Print the lines beginning at the one containing "This screenshot has" and ending after the one containing "click(172, 467)", unchanged. Omit the pictures from your answer.
---------- Material for the task ----------
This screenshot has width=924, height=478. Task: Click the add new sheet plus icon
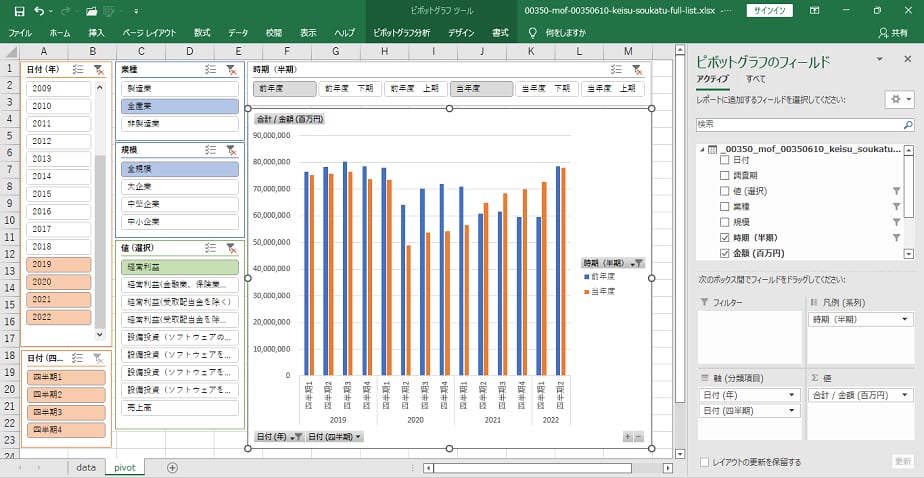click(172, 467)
----------
---------- Material for the task ----------
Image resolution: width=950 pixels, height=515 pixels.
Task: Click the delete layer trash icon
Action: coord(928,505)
----------
Task result —
This screenshot has width=924, height=478. Task: Click the add new sheet plus icon
click(172, 467)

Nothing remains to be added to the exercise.